== 抜粋
防衛費に関しては、NATO(北大西洋条約機構)加盟国では防衛費目標が大幅に引き上げられた11。欧州委員会は国家免責条項を発動することによる6500億ユーロ12の財政ルールの適用除外枠や防衛装備調達促進のための1500億ユーロの融資枠(SAFE)を設定した。7月の閣僚理事会ではEU15か国(ユーロ圏は10か国)に対する国家免責条項が発動され13、SAFEにはEU19か国(ユーロ圏は13か国)から関心表明が行われ、9月に1500億ユーロ全額の暫定配分が通知された(うちユーロ圏への配分は約680億ユーロ)14。防衛費拡大の動きは急速に進展していると言えるが、一方で、国家免責条項の対象となる防衛費以外の分野においては財政ルールが適用されることもあって、財政拡大規模がどの程度になるかには不確実性も残る15

ドイツでは5月に発足したメルツ首相率いる新内閣が25年・26年の予算案を承認した(今後、連邦議会で審議)。憲法に相当する基本法を改正して創設された5000億ユーロ規模のインフラ基金などを活用し年1200億ユーロ前後(対ドイツ名目GDP比2.8%、対ユーロ圏名目GDP比0.8%)の公共投資が予定されている16

一方、過剰赤字手続き(EDP)の対象となっているフランスでは、バイル首相率いる内閣が年金支給額凍結などを含む緊縮的な予算案を作成する方針を示したが、左派、大統領与党連合、右派と三大会派に分裂するなか、野党から予算案への支持が得られず、信任投票が否決されバイル首相が辞任するなど、再び政治の不安定さが顕在化している。
 
10 Eurogroup, Eurogroup statement on the fiscal stance for the euro area in 2026, 7 July 2025(25年9月11日アクセス)
====
小問 A>
本文の「一方、過剰赤字手続き(EDP」から「7 July 2025(25年9月11日アクセス)」までを、両端を含めて書き出しなさい。その際、「緊縮的な」を「拡張的な」に置き換えること。
本文と一覧は、互いに関係のない別々の資料です。
== 提示情報
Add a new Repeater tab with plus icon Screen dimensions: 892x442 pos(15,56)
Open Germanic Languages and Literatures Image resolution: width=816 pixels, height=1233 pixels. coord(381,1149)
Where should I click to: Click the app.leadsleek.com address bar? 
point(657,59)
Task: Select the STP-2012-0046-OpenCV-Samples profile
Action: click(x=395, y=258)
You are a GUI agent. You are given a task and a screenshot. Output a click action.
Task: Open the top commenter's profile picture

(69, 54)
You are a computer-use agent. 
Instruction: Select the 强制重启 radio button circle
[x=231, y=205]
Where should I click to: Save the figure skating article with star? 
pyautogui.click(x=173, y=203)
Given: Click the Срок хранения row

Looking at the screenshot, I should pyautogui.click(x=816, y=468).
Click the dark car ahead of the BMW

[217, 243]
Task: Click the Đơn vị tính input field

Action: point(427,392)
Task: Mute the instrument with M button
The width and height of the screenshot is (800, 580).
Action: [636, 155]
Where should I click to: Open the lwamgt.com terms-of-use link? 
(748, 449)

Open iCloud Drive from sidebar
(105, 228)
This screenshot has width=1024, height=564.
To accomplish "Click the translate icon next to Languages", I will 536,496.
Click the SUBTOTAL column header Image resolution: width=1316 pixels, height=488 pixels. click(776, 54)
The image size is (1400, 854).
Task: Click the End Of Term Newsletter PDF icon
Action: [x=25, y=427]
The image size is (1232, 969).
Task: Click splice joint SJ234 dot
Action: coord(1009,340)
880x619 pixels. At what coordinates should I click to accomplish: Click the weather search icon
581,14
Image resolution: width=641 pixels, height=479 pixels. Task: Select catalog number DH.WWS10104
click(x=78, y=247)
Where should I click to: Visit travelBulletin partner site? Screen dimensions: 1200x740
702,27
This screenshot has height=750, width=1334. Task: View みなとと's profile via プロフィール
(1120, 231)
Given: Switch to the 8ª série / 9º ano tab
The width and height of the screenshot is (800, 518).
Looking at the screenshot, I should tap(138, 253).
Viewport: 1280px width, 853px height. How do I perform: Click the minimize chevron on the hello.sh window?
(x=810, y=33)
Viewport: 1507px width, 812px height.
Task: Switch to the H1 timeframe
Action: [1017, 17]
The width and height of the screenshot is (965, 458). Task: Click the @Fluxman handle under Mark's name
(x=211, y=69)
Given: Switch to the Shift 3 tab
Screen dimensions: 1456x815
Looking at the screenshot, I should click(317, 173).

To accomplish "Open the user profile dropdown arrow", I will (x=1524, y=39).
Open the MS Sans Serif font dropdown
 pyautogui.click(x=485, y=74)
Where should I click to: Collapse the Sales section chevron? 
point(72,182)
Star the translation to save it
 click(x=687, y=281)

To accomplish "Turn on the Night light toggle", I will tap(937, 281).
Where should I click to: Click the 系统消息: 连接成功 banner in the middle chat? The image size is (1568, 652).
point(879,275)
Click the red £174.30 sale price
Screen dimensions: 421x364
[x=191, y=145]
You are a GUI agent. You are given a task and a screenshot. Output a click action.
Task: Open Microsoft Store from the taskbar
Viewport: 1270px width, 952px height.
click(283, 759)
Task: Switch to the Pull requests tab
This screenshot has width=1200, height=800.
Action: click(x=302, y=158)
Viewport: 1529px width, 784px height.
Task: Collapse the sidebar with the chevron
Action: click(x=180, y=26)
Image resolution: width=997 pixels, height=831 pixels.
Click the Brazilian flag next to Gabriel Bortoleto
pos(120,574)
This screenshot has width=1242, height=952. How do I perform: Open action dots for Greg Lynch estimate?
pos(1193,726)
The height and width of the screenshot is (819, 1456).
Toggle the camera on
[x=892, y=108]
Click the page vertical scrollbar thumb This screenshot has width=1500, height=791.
====
小問 B>
一覧のうち、「will (x=1524, y=39).」を含む行から「click(283, 759)」を含む行までを、両端の行も含めてそのまま書き写しなさい。

解答全文 A>
一方、過剰赤字手続き(EDP)の対象となっているフランスでは、バイル首相率いる内閣が年金支給額凍結などを含む拡張的な予算案を作成する方針を示したが、左派、大統領与党連合、右派と三大会派に分裂するなか、野党から予算案への支持が得られず、信任投票が否決されバイル首相が辞任するなど、再び政治の不安定さが顕在化している。
 
10 Eurogroup, Eurogroup statement on the fiscal stance for the euro area in 2026, 7 July 2025(25年9月11日アクセス)

解答全文 B>
To accomplish "Open the user profile dropdown arrow", I will (x=1524, y=39).
Open the MS Sans Serif font dropdown
 pyautogui.click(x=485, y=74)
Where should I click to: Collapse the Sales section chevron? 
point(72,182)
Star the translation to save it
 click(x=687, y=281)

To accomplish "Turn on the Night light toggle", I will tap(937, 281).
Where should I click to: Click the 系统消息: 连接成功 banner in the middle chat? The image size is (1568, 652).
point(879,275)
Click the red £174.30 sale price
Screen dimensions: 421x364
[x=191, y=145]
You are a GUI agent. You are given a task and a screenshot. Output a click action.
Task: Open Microsoft Store from the taskbar
Viewport: 1270px width, 952px height.
click(283, 759)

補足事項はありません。